● **THE REQUEST**: Copy out the part of the listing that opens with the line containing "Where should I click to: Toggle" and closes with the line containing "click(x=26, y=929)", both lines included, keeping every line unchanged.

● **RAW RECORDS**:
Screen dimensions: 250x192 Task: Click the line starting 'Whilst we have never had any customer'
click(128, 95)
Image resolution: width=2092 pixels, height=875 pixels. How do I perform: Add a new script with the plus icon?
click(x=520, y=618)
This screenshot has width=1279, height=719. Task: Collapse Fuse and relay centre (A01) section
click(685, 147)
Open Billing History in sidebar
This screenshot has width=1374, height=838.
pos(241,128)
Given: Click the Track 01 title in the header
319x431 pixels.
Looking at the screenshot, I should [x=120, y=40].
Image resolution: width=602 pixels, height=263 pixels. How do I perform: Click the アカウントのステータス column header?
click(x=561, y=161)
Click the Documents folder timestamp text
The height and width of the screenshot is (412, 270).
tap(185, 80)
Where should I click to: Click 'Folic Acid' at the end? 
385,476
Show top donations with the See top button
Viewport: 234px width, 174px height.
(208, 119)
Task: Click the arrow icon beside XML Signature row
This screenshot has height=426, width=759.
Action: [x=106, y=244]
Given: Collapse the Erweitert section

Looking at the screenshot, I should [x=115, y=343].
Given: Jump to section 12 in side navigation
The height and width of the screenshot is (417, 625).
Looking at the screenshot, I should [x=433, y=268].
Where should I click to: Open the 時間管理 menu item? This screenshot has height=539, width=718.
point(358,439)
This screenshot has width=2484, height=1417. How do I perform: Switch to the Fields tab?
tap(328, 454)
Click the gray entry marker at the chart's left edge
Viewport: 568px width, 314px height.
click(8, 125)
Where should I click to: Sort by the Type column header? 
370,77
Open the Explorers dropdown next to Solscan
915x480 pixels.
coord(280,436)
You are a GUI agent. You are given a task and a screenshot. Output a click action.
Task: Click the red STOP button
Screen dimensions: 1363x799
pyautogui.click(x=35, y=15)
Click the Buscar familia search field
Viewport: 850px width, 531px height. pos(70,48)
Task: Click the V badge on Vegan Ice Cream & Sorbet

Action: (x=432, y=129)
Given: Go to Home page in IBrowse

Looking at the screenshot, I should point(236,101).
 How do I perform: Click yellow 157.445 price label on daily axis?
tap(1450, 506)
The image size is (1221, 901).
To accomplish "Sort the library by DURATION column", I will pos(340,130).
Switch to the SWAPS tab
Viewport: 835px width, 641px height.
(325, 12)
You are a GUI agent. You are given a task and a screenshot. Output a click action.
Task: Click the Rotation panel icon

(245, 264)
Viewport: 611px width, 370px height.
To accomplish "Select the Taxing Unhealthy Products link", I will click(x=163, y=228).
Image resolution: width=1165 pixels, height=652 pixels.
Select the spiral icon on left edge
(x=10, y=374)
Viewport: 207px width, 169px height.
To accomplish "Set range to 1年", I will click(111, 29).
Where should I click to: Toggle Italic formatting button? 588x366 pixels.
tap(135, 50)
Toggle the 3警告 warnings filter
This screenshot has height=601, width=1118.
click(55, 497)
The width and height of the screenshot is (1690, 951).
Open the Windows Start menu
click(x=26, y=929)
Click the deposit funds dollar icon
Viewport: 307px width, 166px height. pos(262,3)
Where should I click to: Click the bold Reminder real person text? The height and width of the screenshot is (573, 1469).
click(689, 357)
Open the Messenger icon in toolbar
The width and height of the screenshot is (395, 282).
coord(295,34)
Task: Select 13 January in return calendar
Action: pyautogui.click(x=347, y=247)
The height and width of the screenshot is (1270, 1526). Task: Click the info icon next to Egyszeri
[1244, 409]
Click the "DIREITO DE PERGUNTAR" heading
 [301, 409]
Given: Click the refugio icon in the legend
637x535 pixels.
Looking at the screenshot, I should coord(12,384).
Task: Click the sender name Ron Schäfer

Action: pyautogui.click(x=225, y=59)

● **THE COMPLETED TASK**:
Where should I click to: Toggle Italic formatting button? 588x366 pixels.
tap(135, 50)
Toggle the 3警告 warnings filter
This screenshot has height=601, width=1118.
click(55, 497)
The width and height of the screenshot is (1690, 951).
Open the Windows Start menu
click(x=26, y=929)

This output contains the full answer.